ASHDOD: Les autorités israéliennes ont entamé mercredi le transfert et le placement en détention à Ashdod, dans le sud d'Israël, de centaines de militants propalestiniens arrêtés à bord d'une flottille à destination de Gaza, selon une ONG.

Les forces israéliennes avaient intercepté lundi au large de Chypre des bateaux participant à une nouvelle "flottille pour Gaza".

Dans la nuit de mardi à mercredi, le ministère israélien des Affaires étrangères a indiqué que les 430 membres de la flottille avaient été transférés à bord de navires israéliens et faisaient route vers Israël.

Une organisation de défense des droits humains, Adalah, a indiqué mercredi que certains d'entre eux étaient arrivés au port d'Ashdod où ils étaient détenus.

"Ayant mis le cap sur Gaza pour y apporter de l'aide humanitaire et contester le blocus illégal, ces participants civils ont été enlevés de force dans les eaux internationales et conduits en territoire israélien entièrement contre leur volonté" a déclaré Adalah.
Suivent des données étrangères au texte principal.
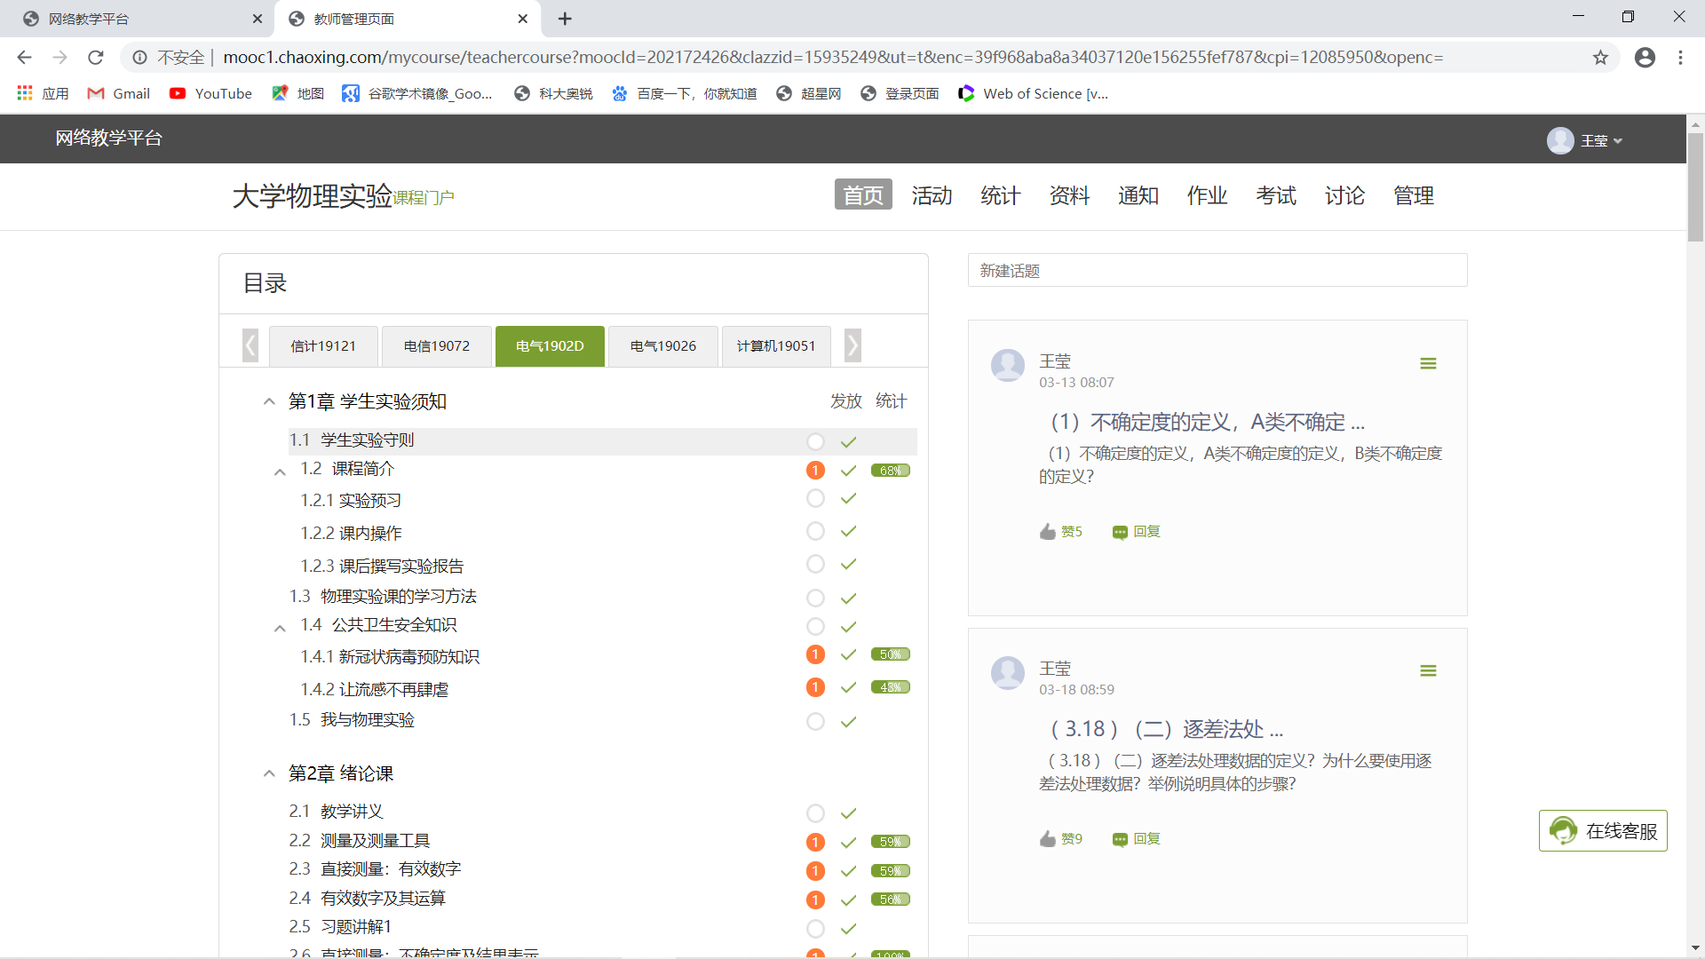1705x959 pixels.
Task: Click the 新建话题 input field
Action: tap(1217, 271)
Une cinquante de navires avaient quitté la Turquie la semaine dernière avec pour objectif une nouvelle tentative de briser le blocus imposé par Israël à la bande de Gaza, ravagée par deux ans de guerre.

Un porte-parole du ministère israélien des Affaires étrangères a déclaré dans la nuit de mardi à mercredi que les 430 militants pourraient rencontrer leurs représentants consulaires.
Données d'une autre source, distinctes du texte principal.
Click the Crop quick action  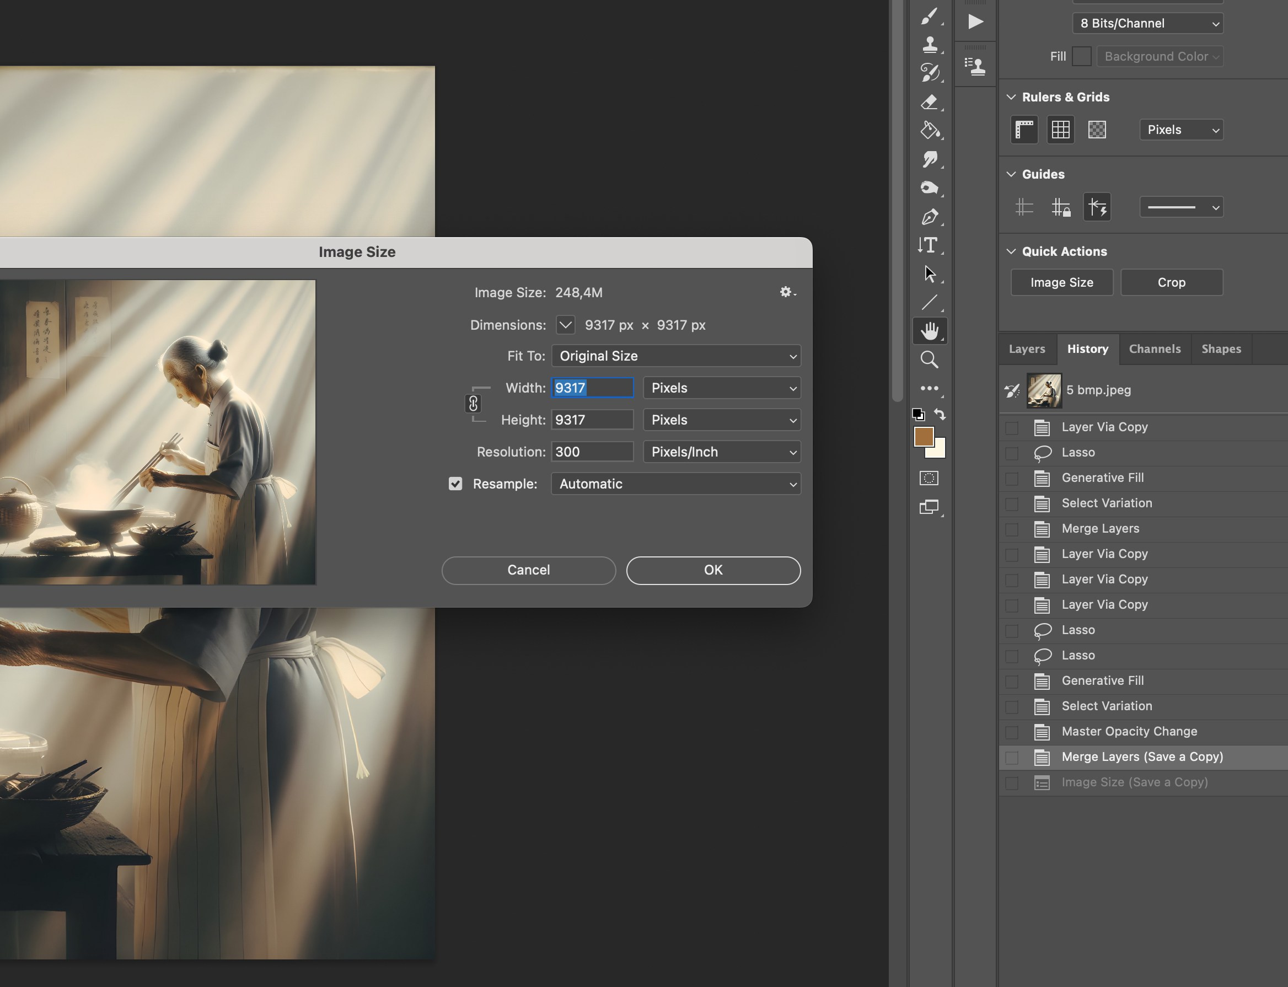pos(1171,282)
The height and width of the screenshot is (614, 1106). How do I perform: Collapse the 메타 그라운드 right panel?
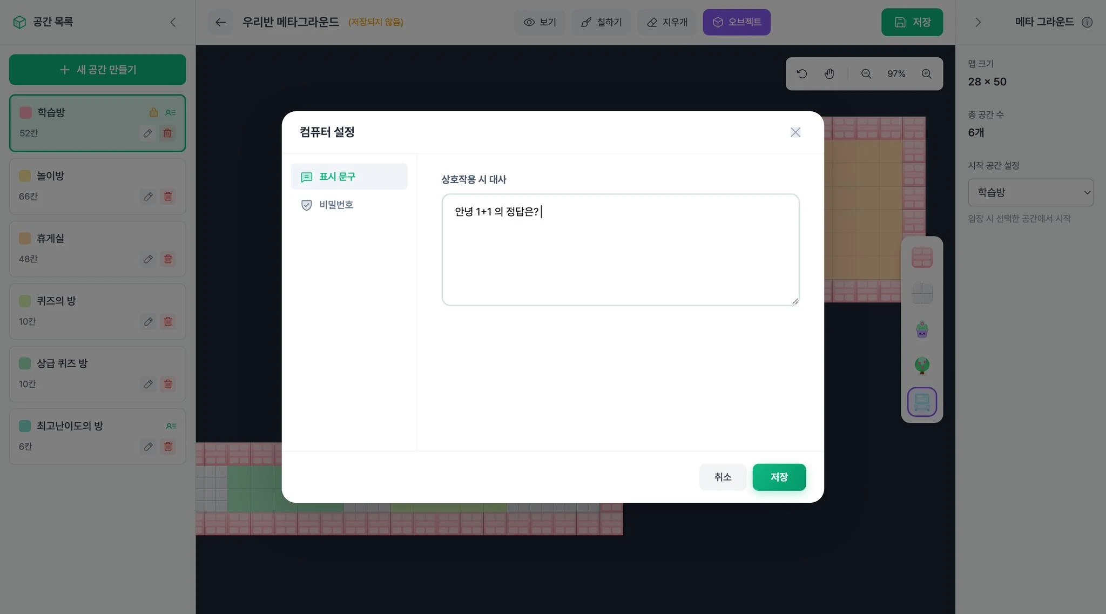pyautogui.click(x=977, y=22)
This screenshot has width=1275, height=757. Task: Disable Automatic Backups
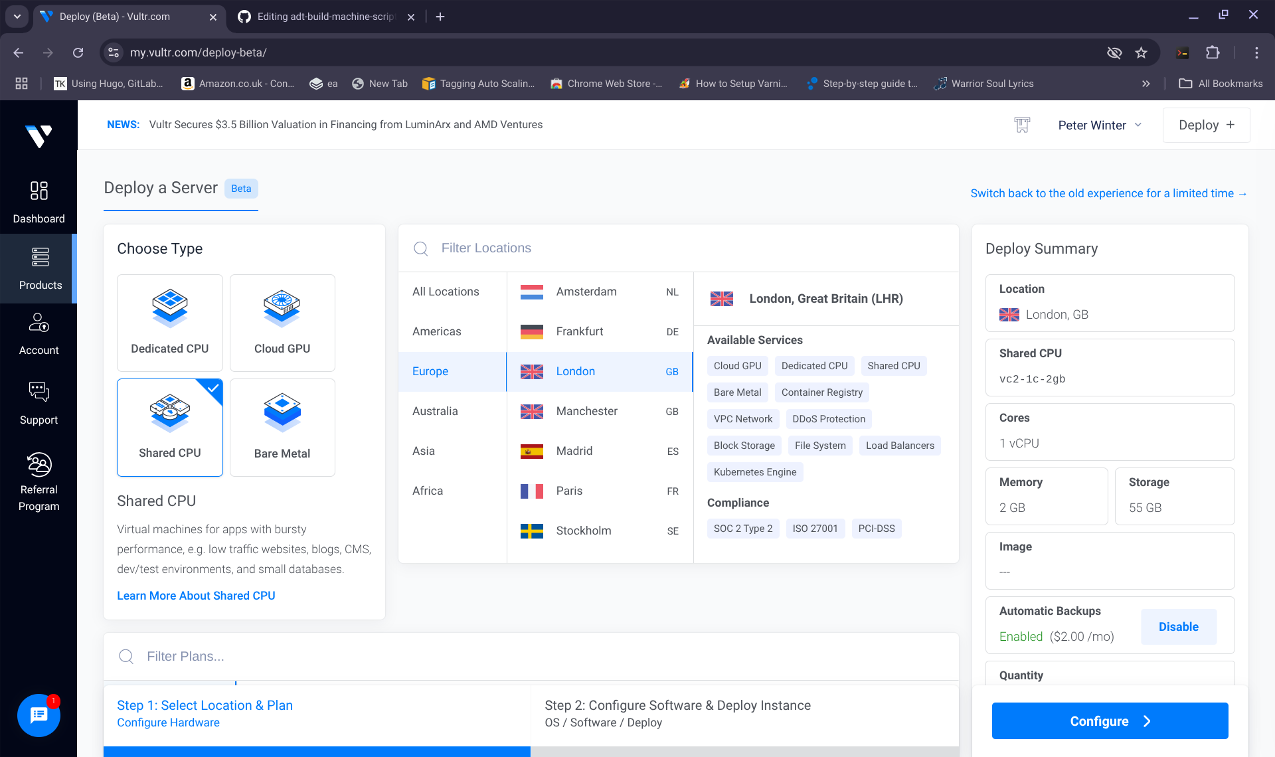[x=1178, y=627]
"Cette flottille s'est une fois de plus révélée n'être rien de plus qu'un coup de communication au service du Hamas", a ajouté le porte-parole, en référence au mouvement islamiste palestinien qui a mené l'attaque sans précédent contre Israël en octobre 2023, déclenchant la guerre à Gaza.

Le Premier ministre israélien Benjamin Netanyahu avait dénoncé plus tôt "un plan malveillant destiné à briser le blocus (...) imposé aux terroristes du Hamas".

Neuf ressortissants indonésiens, membres de la flottille, "ont été signalés comme ayant été arrêtés par Israël", a déclaré une porte-parole du ministère indonésien des Affaires étrangères, citant des informations datées de mercredi.

L'Indonésie a appelé Israël à libérer immédiatement tous les navires et membres d'équipage. Le journal indonésien Republika avait indiqué plus tôt que deux de ses journalistes figuraient parmi les personnes interpellées.

La Turquie et l'Espagne ont condamné l'interception. Les organisateurs ont indiqué que la flottille comptait également 15 citoyens irlandais, dont Margaret Connolly, la sœur de la présidente Catherine Connolly.

Israël contrôle tous les points d'entrée vers la bande de Gaza, sous blocus israélien depuis 2007.

Pendant la guerre à Gaza, où une trêve fragile est en vigueur depuis octobre 2025, le territoire a connu de graves pénuries de nourriture, de médicaments et d'autres biens essentiels, Israël ayant parfois complètement interrompu les livraisons d'aide humanitaire.

Une précédente flottille avait été interceptée en avril dans les eaux internationales au large de la Grèce et la plupart des militants expulsés vers l'Europe. Deux d'entre eux ont été amenés en Israël, détenus pendant plusieurs jours puis expulsés.